#### EXERCISE BRIEF:
Put the entries into a numbered list, from the first line up to and including the line with "Looking at the screenshot, I should click(357, 558).", and leave out any blank lines.

#### RECORDS TO PROCESS:
☆ ☆ ☆ ☆

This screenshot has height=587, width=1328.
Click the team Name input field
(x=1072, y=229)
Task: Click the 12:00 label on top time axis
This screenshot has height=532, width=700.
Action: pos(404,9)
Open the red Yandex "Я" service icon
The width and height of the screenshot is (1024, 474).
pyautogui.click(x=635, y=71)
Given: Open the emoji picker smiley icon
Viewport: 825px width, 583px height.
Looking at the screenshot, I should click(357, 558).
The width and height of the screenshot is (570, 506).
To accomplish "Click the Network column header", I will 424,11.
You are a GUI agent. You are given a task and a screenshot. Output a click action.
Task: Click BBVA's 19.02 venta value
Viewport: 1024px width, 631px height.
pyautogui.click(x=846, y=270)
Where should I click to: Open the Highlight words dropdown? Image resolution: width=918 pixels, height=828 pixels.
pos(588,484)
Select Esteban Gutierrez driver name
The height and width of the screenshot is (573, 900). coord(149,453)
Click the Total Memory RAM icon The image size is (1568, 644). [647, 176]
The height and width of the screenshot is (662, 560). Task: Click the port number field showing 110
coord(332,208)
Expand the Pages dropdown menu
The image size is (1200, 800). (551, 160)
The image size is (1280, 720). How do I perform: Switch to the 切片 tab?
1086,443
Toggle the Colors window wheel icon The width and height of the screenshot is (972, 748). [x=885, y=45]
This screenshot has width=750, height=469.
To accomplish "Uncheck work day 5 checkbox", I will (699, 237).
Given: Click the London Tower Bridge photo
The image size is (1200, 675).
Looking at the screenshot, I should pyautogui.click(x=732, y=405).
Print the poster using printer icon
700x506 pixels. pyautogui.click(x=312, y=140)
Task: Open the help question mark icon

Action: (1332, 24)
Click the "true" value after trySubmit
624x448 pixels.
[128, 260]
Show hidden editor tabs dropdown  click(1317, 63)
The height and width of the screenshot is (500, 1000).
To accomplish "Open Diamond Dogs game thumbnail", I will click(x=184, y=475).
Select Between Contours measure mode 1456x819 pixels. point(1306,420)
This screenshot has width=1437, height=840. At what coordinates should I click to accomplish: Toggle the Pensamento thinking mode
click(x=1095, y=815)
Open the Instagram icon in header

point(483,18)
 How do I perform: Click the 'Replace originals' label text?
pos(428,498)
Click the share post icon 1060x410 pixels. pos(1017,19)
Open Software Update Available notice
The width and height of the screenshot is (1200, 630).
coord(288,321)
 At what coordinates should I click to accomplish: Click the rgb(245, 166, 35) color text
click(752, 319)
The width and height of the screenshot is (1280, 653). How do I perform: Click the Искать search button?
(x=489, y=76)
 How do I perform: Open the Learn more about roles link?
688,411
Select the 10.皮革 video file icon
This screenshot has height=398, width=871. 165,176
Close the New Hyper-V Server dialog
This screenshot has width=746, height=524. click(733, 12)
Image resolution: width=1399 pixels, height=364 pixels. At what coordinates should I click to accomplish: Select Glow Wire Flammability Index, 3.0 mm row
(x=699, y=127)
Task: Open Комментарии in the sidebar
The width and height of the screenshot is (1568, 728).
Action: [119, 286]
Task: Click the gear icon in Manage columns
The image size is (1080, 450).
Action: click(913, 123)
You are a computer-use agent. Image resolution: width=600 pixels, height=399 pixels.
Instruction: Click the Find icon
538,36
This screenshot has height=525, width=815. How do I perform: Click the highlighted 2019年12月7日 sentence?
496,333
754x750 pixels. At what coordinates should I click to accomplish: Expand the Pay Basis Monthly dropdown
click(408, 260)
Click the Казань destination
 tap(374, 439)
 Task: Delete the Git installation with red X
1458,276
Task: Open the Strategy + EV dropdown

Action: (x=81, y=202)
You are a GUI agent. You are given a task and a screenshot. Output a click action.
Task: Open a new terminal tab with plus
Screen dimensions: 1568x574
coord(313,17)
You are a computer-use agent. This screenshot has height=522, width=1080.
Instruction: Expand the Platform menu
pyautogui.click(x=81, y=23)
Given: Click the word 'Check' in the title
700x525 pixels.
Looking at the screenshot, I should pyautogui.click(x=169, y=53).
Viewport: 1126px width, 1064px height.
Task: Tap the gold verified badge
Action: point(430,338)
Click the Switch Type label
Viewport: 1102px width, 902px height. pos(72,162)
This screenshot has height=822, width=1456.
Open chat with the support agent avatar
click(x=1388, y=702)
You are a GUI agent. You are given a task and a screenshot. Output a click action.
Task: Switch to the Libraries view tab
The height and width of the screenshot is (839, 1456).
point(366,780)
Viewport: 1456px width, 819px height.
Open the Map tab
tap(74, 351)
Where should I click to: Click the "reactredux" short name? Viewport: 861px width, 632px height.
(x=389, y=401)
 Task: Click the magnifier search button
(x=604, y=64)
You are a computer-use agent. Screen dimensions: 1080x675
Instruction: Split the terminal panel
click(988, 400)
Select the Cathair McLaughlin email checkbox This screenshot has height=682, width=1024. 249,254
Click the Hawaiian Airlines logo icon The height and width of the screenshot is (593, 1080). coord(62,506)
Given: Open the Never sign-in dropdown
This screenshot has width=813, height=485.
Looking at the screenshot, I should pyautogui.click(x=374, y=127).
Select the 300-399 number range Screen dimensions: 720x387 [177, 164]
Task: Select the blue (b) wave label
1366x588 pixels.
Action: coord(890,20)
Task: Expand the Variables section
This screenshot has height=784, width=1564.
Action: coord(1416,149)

☆ ☆ ☆ ☆

#### OUTPUT BELOW:
1. This screenshot has height=587, width=1328.
2. Click the team Name input field
3. (x=1072, y=229)
4. Task: Click the 12:00 label on top time axis
5. This screenshot has height=532, width=700.
6. Action: pos(404,9)
7. Open the red Yandex "Я" service icon
8. The width and height of the screenshot is (1024, 474).
9. pyautogui.click(x=635, y=71)
10. Given: Open the emoji picker smiley icon
11. Viewport: 825px width, 583px height.
12. Looking at the screenshot, I should click(357, 558).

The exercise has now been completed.